Disgraced reporter Lloyd Nolan tries to redeem himself by solving crime on an ocean crossing.
After the wild but fun ride that was Air Hawks (1935) I went for another B by the same director, Albert S. Rogell, but while Atlantic Adventure (1935) was almost as frenetic, little of its activity was interesting or amusing.
Lloyd Nolan plays a reporter whose assignments always cause him to break dates with his girl Nancy Carroll. Carroll’s mother keeps steering her toward a dull and prissy “gentleman” who’s no match for the astringent but appealing Nolan, but Carroll’s fed up with his neglect and dumps him. On the same day, Nolan skips a routine interview with the boring district attorney so he can meet Carroll, but the D.A. gets murdered and Nolan misses the hot story. Now he’s lost both girl and job, so he decides to get both back by solving the crime on his own. With his photographer sidekick Harry Langdon in tow, Nolan follows a lead about the D.A.’s suspected killer (John Wray) sailing on the liner S.S. Gigantic.
Nolan lures Carroll on board to woo her one more time, and all three end up as stowaways.

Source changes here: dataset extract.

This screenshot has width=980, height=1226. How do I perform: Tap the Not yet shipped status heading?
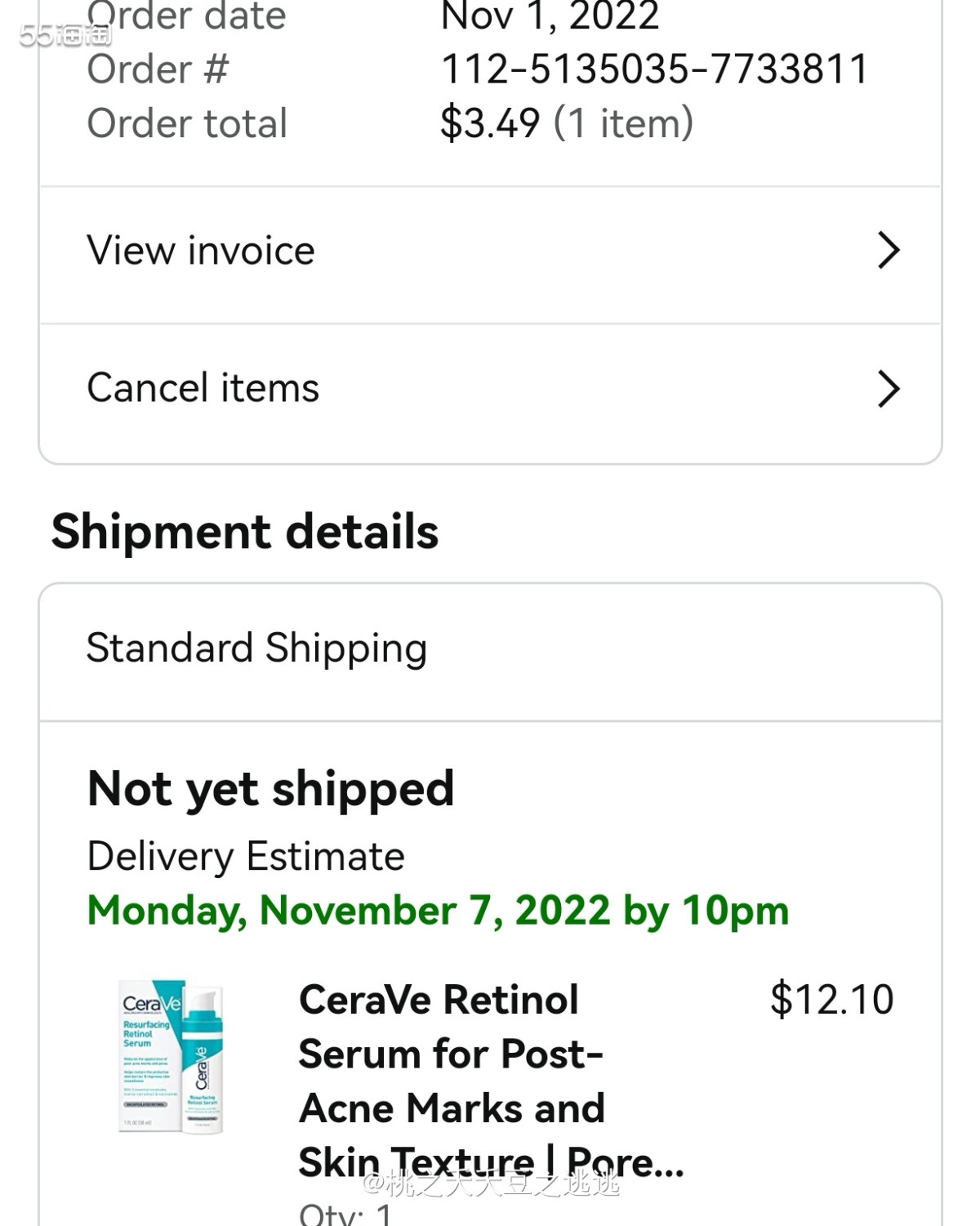(x=270, y=789)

Carroll is mistaken for someone and handed a packet with cash and a passport, which leads Nolan to discover that Wray is not the only criminal on the ship. Wray has a henchman (Dwight Frye), there are thieves (Robert Middlemass and Vivien Oakland) carrying loot from a recent diamond heist, and they’re being tailed by another crook (Arthur Hohl). What ensues is lots of spying, stealing and double crossing, breaking into staterooms and hiding in closets, misunderstandings with the crew and several appearances by two very dapper and very drunk gents searching for booze and “shigarettes.” Loyalties change, and once the villains get wise to Nolan’s snooping and figure out Carroll is not one of their gang, they band together to split the jewels and toss our three heroes overboard.

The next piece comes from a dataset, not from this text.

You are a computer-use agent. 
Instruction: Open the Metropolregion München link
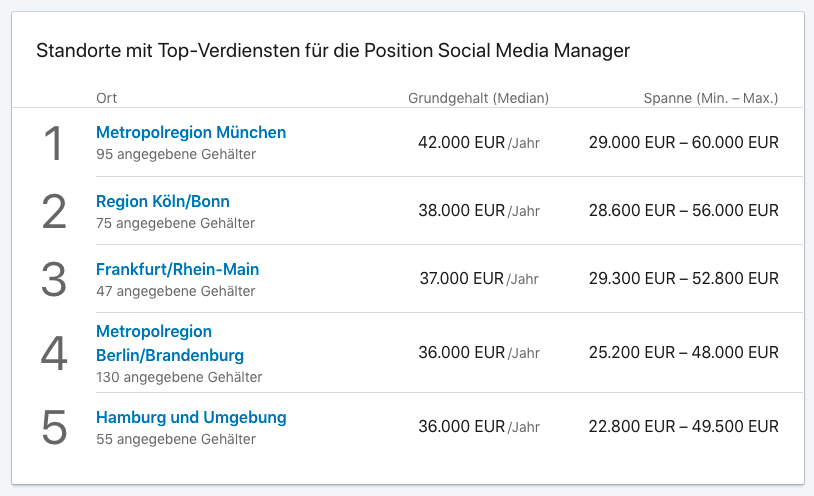[191, 132]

The chances of all these plots converging on board the Gigantic are infinitesimal, but implausibility can be lots of fun when it’s done properly. In this one, I found all the threads and scrambled activity just became a waste of a cool group of actors, and excuses to throw a bunch of useless characters and annoying obstacles in Nolan’s path. I’ve enjoyed many Langdon comedies, but here his mugging and goofiness was too much. His character is loud and obnoxiously stupid, so hungry he’d sell his mother for a banana, and gets Nolan into trouble more than once. It’s grating to watch him blather on about how they didn’t pay their passage, in front of the ship’s officers (including E.E. Clive), while Nolan’s stare says “shut up.” Langdon’s looking straight at them, it’s not like they’re behind his back or anything, so it’s just not the least bit funny. Sadly, Carroll’s character is just as tiresome; Nolan calls her a “stubborn little nitwit” and that’s being generous. She looks glamorous but she’s such a dim bulb with zero regard for Nolan’s feelings, well-being or career, that I couldn’t see why he even gives a rip about her. With friends like these to mess up his investigation, Nolan hardly needs bad guys.
Those bad guys were played by such good actors that thanks to them and the always enjoyable Nolan, I couldn’t call the movie a total waste of time. I enjoyed how Nolan struts into the newsroom and lies about doing his interview with the murdered D.A., quoting him extensively while the rest of the staff look on in horror. It’s a fun bit that feeds on the way his nasty editor (Thurston Hall) listens and lets him go on before showing him the front page headline he failed to get. Also in that scene is Victor Kilian, who I liked in Air Hawks, and he does so much in his few short moments on screen that I wished he was Nolan’s sidekick.